His green tea ice cream takes a sharper approach. “When tea is cold, the flavors don’t open up the same way they do in hot water,” he says. He doesn’t try to mimic warmth. Instead, he dials up what’s already present—the tea’s bitter, rooty notes—and bumps the saturation with licorice and angelica root. The result is focused, herbal, and slightly electric.
Wan approaches ice cream with rigor—not like a pastry chef chasing decadence, but more like someone tuning an instrument. He thinks in structure, weight, temperature—how each element holds together, how they blend in a singular bite. “I want the richness to come through in the flavor—full and satisfying—but still feel clean and refreshing in the mouth, so you don’t get tired of eating it,” Wan says.

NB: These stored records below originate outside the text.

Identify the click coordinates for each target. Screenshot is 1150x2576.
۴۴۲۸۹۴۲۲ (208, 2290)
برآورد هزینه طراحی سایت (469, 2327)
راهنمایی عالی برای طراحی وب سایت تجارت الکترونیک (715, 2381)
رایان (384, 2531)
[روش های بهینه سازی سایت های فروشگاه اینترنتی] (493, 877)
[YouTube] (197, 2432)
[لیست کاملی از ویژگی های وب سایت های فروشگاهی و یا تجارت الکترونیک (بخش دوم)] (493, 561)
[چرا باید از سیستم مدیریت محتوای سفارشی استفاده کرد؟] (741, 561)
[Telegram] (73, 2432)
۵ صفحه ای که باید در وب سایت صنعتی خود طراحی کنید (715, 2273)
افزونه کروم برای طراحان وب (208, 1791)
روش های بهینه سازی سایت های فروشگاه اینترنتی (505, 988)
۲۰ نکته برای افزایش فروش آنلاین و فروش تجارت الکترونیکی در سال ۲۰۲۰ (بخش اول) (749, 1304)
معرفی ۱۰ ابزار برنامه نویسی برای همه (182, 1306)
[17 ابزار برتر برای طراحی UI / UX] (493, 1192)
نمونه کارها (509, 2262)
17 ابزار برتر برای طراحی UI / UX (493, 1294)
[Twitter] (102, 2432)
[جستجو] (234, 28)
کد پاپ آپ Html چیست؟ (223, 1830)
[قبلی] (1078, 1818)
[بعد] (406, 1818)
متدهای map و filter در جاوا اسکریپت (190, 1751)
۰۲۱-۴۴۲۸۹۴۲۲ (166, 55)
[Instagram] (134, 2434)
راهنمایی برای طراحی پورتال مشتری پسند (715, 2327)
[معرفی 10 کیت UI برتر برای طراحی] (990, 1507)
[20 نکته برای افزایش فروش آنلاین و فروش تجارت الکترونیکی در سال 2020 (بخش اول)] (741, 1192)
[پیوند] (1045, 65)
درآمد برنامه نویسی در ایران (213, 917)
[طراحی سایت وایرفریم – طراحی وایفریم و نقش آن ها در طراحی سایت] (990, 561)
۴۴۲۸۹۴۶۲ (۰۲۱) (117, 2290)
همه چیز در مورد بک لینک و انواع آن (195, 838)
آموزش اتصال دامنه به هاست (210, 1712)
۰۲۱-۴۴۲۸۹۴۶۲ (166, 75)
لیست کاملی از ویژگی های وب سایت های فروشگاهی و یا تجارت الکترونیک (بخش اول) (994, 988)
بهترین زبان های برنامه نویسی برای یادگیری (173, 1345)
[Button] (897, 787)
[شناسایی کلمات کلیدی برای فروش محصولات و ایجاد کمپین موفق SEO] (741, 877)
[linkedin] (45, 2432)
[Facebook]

His fixation on cold things started early. As a kid, his family had one of those rare refrigerators that made its own ice—a small, improbable luxury in Taiwan at the time. “I used to eat ice cubes as a snack,” he says, laughing.
He went on to culinary school, then opened Sur, a fine dining restaurant in Taichung where he oversaw the dessert program. Minimal came next, opening in 2021 with a tasting menu format that treated frozen desserts like plated dishes.
“I used to eat shaved ice with nothing on it,” he says.
“Nothing?” I ask.
He pauses. “Maybe a drizzle of condensed milk.”
It tracks. The shop’s sleek, gray countertop. The absence of garnish. The way each scoop feels quietly complete. At Minimal, the name isn’t a concept—it’s a practice.